■ドSなイケメン俳優にキュンキュンする『恋はつづくよどこまでも』

 ドSな佐藤健に多くの女性が夢中になったテレビドラマ『恋はつづくよどこまでも』も、少女漫画が原作だ。『プチコミック』(小学館)で円城寺マキ氏により2016年から連載された本作は、運命的な出会いを果たした医師と再会するため看護師になった主人公・佐倉七瀬のドタバタな恋を描いた作品だ。

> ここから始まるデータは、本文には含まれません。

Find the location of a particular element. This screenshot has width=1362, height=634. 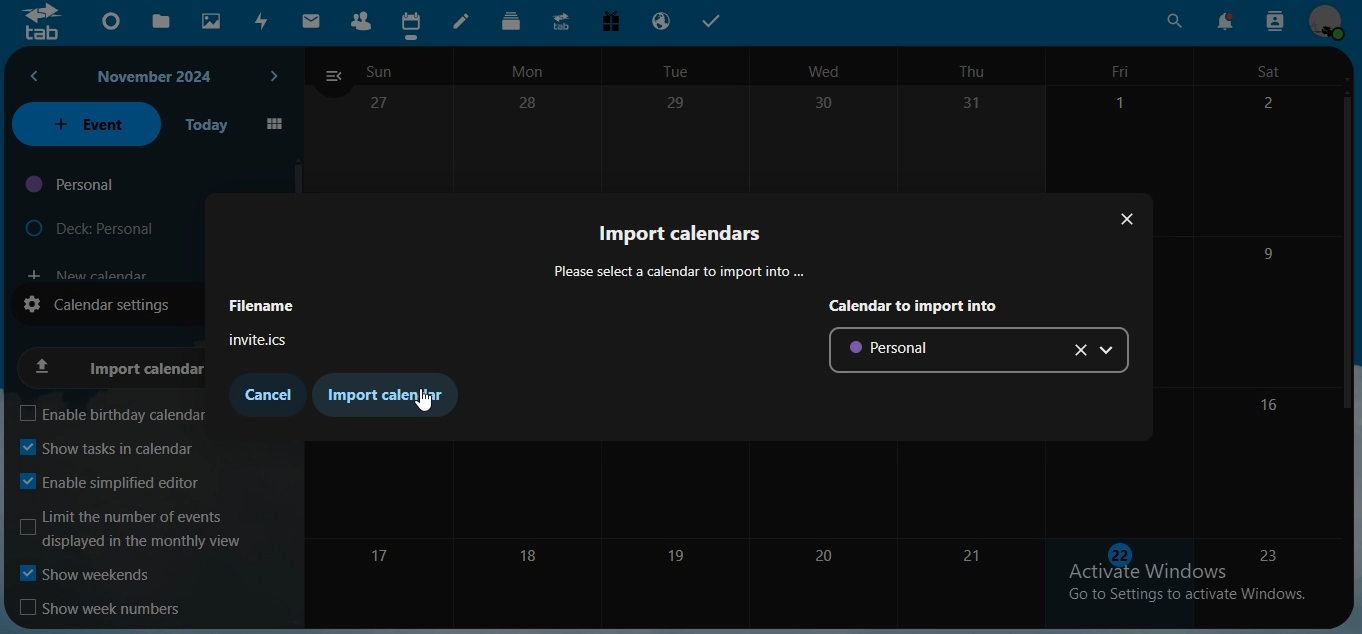

show weekends is located at coordinates (88, 577).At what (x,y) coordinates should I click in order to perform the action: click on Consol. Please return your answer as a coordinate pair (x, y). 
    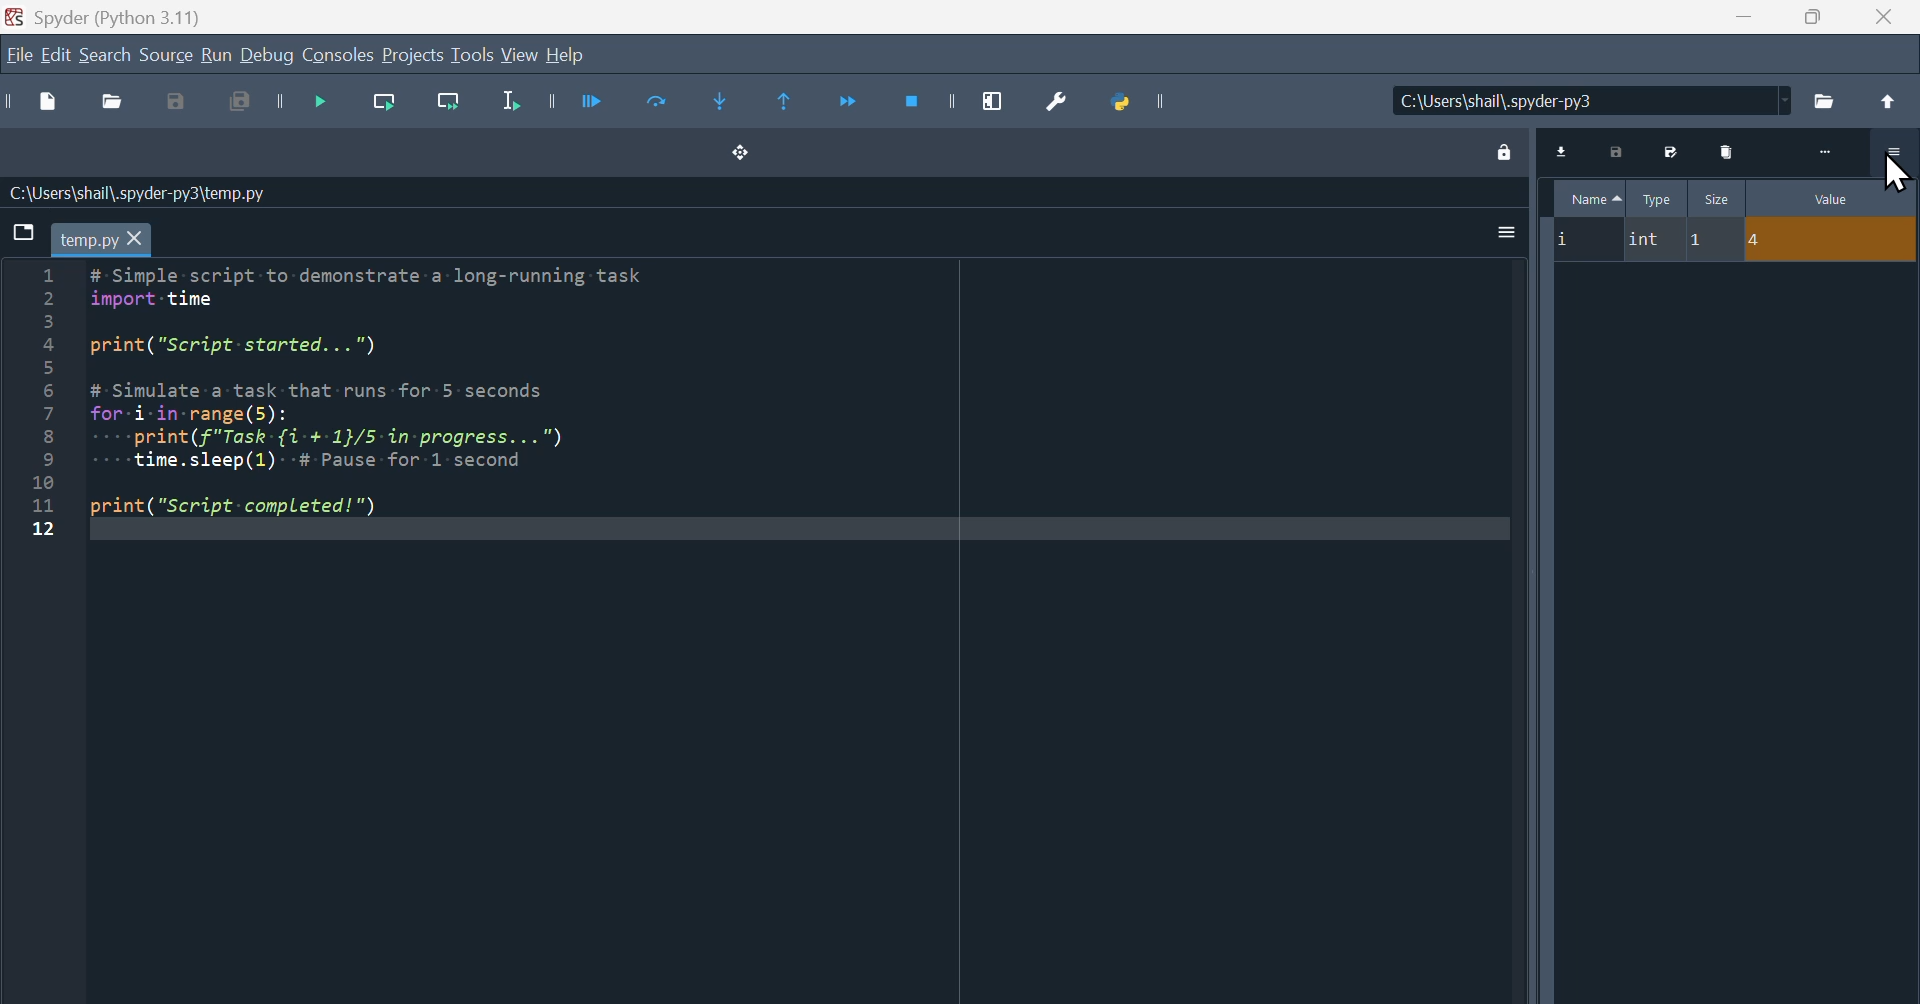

 七瀬役には癒やし系で笑顔が魅力的な上白石萌音が起用され、七瀬が恋に落ちる“ドS”な医者・天堂浬役は人気俳優の佐藤健が演じている。穏やかで優しい印象がある佐藤の、“ドS”な演技に「キュンキュンする」と夢中になる女性も多く、毎回放送が終わるたび、SNSでは感想を語る投稿が殺到した。

 “魔王”と呼ばれ恐れられていた天堂が七瀬と恋に落ちる過程や、恋人同士になってからも一途に彼女を思う様子に、思わず上白石を「うらやましい」と思ってしまったのは筆者だけではないだろう。それほど、トキメキが詰まった作品だったと思う。

■爽やかなキャストの青春ストーリー『ちはやふる』

 “競技かるた”というマイナーなスポーツを一躍有名にしたのが、末次由紀氏による『ちはやふる』だ。

 原作は少女漫画ではあるが、その熱い物語に「熱血スポーツ漫画」という声もあがっている本作。その一方で、少女漫画らしい繊細な心理描写や恋愛描写が描かれたことも人気を博した要因だろう。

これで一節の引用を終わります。